WHAT IS BEING ASKED – Lay out every line of the items below as a numbered list, omitting all blank lines.

INPUT FOR THIS TASK –
* Start *
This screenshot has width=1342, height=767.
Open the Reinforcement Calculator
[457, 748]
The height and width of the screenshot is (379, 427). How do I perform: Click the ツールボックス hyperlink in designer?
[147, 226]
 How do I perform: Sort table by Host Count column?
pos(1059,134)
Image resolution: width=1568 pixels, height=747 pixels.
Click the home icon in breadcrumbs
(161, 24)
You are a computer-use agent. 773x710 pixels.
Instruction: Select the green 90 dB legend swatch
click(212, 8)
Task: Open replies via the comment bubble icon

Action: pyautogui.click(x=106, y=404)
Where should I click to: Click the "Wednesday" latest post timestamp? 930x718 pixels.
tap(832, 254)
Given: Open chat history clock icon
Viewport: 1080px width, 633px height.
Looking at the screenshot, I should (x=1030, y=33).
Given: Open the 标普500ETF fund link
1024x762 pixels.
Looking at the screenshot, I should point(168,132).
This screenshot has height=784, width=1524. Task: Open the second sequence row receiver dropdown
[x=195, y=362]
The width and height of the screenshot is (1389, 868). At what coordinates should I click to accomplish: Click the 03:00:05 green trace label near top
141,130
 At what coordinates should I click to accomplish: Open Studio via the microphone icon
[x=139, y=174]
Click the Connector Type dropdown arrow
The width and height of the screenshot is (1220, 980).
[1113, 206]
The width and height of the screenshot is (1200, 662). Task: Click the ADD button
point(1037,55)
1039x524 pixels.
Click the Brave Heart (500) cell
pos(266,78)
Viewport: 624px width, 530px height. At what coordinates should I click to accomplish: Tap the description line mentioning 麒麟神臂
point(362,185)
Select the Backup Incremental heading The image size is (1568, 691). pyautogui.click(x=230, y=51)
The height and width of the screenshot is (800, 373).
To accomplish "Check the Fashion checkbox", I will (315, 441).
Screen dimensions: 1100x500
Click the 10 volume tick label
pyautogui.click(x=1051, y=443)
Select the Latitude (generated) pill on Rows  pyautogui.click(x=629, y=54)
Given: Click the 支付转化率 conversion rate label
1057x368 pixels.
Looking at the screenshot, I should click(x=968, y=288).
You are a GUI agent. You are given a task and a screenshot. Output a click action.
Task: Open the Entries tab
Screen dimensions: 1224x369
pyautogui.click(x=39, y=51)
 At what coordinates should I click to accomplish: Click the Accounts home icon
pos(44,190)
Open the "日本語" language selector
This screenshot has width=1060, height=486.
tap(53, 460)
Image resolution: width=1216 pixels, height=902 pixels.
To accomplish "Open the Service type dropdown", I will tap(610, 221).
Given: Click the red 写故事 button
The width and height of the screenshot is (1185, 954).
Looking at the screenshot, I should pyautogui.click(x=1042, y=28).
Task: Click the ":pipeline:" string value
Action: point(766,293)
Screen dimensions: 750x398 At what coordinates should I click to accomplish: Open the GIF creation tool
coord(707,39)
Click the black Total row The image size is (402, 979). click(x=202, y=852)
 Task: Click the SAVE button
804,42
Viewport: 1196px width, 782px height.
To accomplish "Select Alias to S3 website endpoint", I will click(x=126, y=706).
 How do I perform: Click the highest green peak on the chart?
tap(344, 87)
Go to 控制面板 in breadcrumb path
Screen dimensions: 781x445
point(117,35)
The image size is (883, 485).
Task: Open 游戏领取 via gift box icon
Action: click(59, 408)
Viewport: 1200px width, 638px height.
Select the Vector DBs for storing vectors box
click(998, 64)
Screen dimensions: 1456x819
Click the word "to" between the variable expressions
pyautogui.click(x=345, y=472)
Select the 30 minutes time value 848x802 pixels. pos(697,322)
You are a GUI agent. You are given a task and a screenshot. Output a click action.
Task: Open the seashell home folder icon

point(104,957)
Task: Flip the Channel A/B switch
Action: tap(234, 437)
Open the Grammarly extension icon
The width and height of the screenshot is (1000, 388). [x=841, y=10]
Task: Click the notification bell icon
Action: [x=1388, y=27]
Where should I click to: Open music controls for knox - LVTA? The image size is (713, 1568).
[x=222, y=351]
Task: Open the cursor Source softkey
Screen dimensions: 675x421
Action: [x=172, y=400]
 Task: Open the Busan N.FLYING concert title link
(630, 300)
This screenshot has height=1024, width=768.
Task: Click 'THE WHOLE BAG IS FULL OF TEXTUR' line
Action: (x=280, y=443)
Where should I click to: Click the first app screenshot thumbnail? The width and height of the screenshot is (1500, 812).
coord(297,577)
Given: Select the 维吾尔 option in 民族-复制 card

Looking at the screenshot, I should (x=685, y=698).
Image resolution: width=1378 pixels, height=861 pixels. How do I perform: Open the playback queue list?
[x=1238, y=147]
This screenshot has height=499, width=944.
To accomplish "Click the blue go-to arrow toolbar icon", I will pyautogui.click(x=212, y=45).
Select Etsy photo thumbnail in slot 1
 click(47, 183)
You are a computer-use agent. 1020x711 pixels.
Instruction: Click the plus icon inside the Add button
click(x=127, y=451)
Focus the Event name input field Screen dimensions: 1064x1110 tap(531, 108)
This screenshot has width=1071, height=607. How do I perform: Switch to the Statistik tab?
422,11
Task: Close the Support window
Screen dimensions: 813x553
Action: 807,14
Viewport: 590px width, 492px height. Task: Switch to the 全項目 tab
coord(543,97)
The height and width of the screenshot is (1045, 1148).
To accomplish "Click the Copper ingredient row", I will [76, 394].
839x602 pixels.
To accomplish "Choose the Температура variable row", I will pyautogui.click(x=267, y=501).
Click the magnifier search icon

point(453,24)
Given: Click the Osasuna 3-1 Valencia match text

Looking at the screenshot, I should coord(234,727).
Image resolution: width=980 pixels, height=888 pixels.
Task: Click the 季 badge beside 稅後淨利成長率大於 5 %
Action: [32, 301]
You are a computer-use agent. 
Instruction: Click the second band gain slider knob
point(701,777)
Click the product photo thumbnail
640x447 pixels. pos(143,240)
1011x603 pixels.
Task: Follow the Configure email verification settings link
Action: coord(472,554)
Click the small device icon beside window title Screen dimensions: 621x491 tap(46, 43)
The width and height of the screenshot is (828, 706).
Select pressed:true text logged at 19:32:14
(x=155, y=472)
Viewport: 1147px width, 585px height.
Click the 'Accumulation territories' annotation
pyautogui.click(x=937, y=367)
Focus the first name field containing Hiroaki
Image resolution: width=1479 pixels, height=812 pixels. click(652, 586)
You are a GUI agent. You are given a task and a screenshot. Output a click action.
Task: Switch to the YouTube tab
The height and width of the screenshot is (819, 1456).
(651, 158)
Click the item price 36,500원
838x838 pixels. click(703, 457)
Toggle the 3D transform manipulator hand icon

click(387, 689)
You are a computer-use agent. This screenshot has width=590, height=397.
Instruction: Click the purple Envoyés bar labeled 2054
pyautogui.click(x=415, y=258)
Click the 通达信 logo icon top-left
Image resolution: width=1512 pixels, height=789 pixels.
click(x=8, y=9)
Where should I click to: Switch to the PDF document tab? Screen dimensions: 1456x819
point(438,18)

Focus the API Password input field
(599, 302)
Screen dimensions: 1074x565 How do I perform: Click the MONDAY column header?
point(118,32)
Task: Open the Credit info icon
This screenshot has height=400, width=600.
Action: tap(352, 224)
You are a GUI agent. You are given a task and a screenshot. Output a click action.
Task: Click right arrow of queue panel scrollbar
* End *
FULL RESPONSE –
1. This screenshot has width=1342, height=767.
2. Open the Reinforcement Calculator
3. [457, 748]
4. The height and width of the screenshot is (379, 427). How do I perform: Click the ツールボックス hyperlink in designer?
5. [147, 226]
6.  How do I perform: Sort table by Host Count column?
7. pos(1059,134)
8. Image resolution: width=1568 pixels, height=747 pixels.
9. Click the home icon in breadcrumbs
10. (161, 24)
11. You are a computer-use agent. 773x710 pixels.
12. Instruction: Select the green 90 dB legend swatch
13. click(212, 8)
14. Task: Open replies via the comment bubble icon
15. Action: pyautogui.click(x=106, y=404)
16. Where should I click to: Click the "Wednesday" latest post timestamp? 930x718 pixels.
17. tap(832, 254)
18. Given: Open chat history clock icon
19. Viewport: 1080px width, 633px height.
20. Looking at the screenshot, I should (x=1030, y=33).
21. Given: Open the 标普500ETF fund link
22. 1024x762 pixels.
23. Looking at the screenshot, I should point(168,132).
24. This screenshot has height=784, width=1524. Task: Open the second sequence row receiver dropdown
25. [x=195, y=362]
26. The width and height of the screenshot is (1389, 868). At what coordinates should I click to accomplish: Click the 03:00:05 green trace label near top
27. 141,130
28.  At what coordinates should I click to accomplish: Open Studio via the microphone icon
29. [x=139, y=174]
30. Click the Connector Type dropdown arrow
31. The width and height of the screenshot is (1220, 980).
32. [1113, 206]
33. The width and height of the screenshot is (1200, 662). Task: Click the ADD button
34. point(1037,55)
35. 1039x524 pixels.
36. Click the Brave Heart (500) cell
37. pos(266,78)
38. Viewport: 624px width, 530px height. At what coordinates should I click to accomplish: Tap the description line mentioning 麒麟神臂
39. point(362,185)
40. Select the Backup Incremental heading The image size is (1568, 691). pyautogui.click(x=230, y=51)
41. The height and width of the screenshot is (800, 373).
42. To accomplish "Check the Fashion checkbox", I will (315, 441).
43. Screen dimensions: 1100x500
44. Click the 10 volume tick label
45. pyautogui.click(x=1051, y=443)
46. Select the Latitude (generated) pill on Rows  pyautogui.click(x=629, y=54)
47. Given: Click the 支付转化率 conversion rate label
48. 1057x368 pixels.
49. Looking at the screenshot, I should click(x=968, y=288).
50. You are a GUI agent. You are given a task and a screenshot. Output a click action.
51. Task: Open the Entries tab
52. Screen dimensions: 1224x369
53. pyautogui.click(x=39, y=51)
54.  At what coordinates should I click to accomplish: Click the Accounts home icon
55. pos(44,190)
56. Open the "日本語" language selector
57. This screenshot has width=1060, height=486.
58. tap(53, 460)
59. Image resolution: width=1216 pixels, height=902 pixels.
60. To accomplish "Open the Service type dropdown", I will tap(610, 221).
61. Given: Click the red 写故事 button
62. The width and height of the screenshot is (1185, 954).
63. Looking at the screenshot, I should pyautogui.click(x=1042, y=28).
64. Task: Click the ":pipeline:" string value
65. Action: point(766,293)
66. Screen dimensions: 750x398 At what coordinates should I click to accomplish: Open the GIF creation tool
67. coord(707,39)
68. Click the black Total row The image size is (402, 979). click(x=202, y=852)
69.  Task: Click the SAVE button
70. 804,42
71. Viewport: 1196px width, 782px height.
72. To accomplish "Select Alias to S3 website endpoint", I will click(x=126, y=706).
73.  How do I perform: Click the highest green peak on the chart?
74. tap(344, 87)
75. Go to 控制面板 in breadcrumb path
76. Screen dimensions: 781x445
77. point(117,35)
78. The image size is (883, 485).
79. Task: Open 游戏领取 via gift box icon
80. Action: click(59, 408)
81. Viewport: 1200px width, 638px height.
82. Select the Vector DBs for storing vectors box
83. click(998, 64)
84. Screen dimensions: 1456x819
85. Click the word "to" between the variable expressions
86. pyautogui.click(x=345, y=472)
87. Select the 30 minutes time value 848x802 pixels. pos(697,322)
88. You are a GUI agent. You are given a task and a screenshot. Output a click action.
89. Task: Open the seashell home folder icon
90. point(104,957)
91. Task: Flip the Channel A/B switch
92. Action: tap(234, 437)
93. Open the Grammarly extension icon
94. The width and height of the screenshot is (1000, 388). [x=841, y=10]
95. Task: Click the notification bell icon
96. Action: [x=1388, y=27]
97. Where should I click to: Open music controls for knox - LVTA? The image size is (713, 1568).
98. [x=222, y=351]
99. Task: Open the cursor Source softkey
100. Screen dimensions: 675x421
101. Action: [x=172, y=400]
102.  Task: Open the Busan N.FLYING concert title link
103. (630, 300)
104. This screenshot has height=1024, width=768.
105. Task: Click 'THE WHOLE BAG IS FULL OF TEXTUR' line
106. Action: (x=280, y=443)
107. Where should I click to: Click the first app screenshot thumbnail? The width and height of the screenshot is (1500, 812).
108. coord(297,577)
109. Given: Select the 维吾尔 option in 民族-复制 card
110. Looking at the screenshot, I should (x=685, y=698).
111. Image resolution: width=1378 pixels, height=861 pixels. How do I perform: Open the playback queue list?
112. [x=1238, y=147]
113. This screenshot has height=499, width=944.
114. To accomplish "Click the blue go-to arrow toolbar icon", I will pyautogui.click(x=212, y=45).
115. Select Etsy photo thumbnail in slot 1
116.  click(47, 183)
117. You are a computer-use agent. 1020x711 pixels.
118. Instruction: Click the plus icon inside the Add button
119. click(x=127, y=451)
120. Focus the Event name input field Screen dimensions: 1064x1110 tap(531, 108)
121. This screenshot has width=1071, height=607. How do I perform: Switch to the Statistik tab?
122. 422,11
123. Task: Close the Support window
124. Screen dimensions: 813x553
125. Action: 807,14
126. Viewport: 590px width, 492px height. Task: Switch to the 全項目 tab
127. coord(543,97)
128. The height and width of the screenshot is (1045, 1148).
129. To accomplish "Click the Copper ingredient row", I will [76, 394].
130. 839x602 pixels.
131. To accomplish "Choose the Температура variable row", I will pyautogui.click(x=267, y=501).
132. Click the magnifier search icon
133. point(453,24)
134. Given: Click the Osasuna 3-1 Valencia match text
135. Looking at the screenshot, I should coord(234,727).
136. Image resolution: width=980 pixels, height=888 pixels.
137. Task: Click the 季 badge beside 稅後淨利成長率大於 5 %
138. Action: [32, 301]
139. You are a computer-use agent. 
140. Instruction: Click the second band gain slider knob
141. point(701,777)
142. Click the product photo thumbnail
143. 640x447 pixels. pos(143,240)
144. 1011x603 pixels.
145. Task: Follow the Configure email verification settings link
146. Action: coord(472,554)
147. Click the small device icon beside window title Screen dimensions: 621x491 tap(46, 43)
148. The width and height of the screenshot is (828, 706).
149. Select pressed:true text logged at 19:32:14
150. (x=155, y=472)
151. Viewport: 1147px width, 585px height.
152. Click the 'Accumulation territories' annotation
153. pyautogui.click(x=937, y=367)
154. Focus the first name field containing Hiroaki
155. Image resolution: width=1479 pixels, height=812 pixels. click(652, 586)
156. You are a GUI agent. You are given a task and a screenshot. Output a click action.
157. Task: Switch to the YouTube tab
158. The height and width of the screenshot is (819, 1456).
159. (651, 158)
160. Click the item price 36,500원
161. 838x838 pixels. click(703, 457)
162. Toggle the 3D transform manipulator hand icon
163. click(387, 689)
164. You are a computer-use agent. This screenshot has width=590, height=397.
165. Instruction: Click the purple Envoyés bar labeled 2054
166. pyautogui.click(x=415, y=258)
167. Click the 通达信 logo icon top-left
168. Image resolution: width=1512 pixels, height=789 pixels.
169. click(x=8, y=9)
170. Where should I click to: Switch to the PDF document tab? Screen dimensions: 1456x819
171. point(438,18)
172. Focus the API Password input field
173. (599, 302)
174. Screen dimensions: 1074x565 How do I perform: Click the MONDAY column header?
175. point(118,32)
176. Task: Open the Credit info icon
177. This screenshot has height=400, width=600.
178. Action: tap(352, 224)
179. You are a GUI agent. You are given a task and a screenshot. Output a click action.
180. Task: Click right arrow of queue panel scrollbar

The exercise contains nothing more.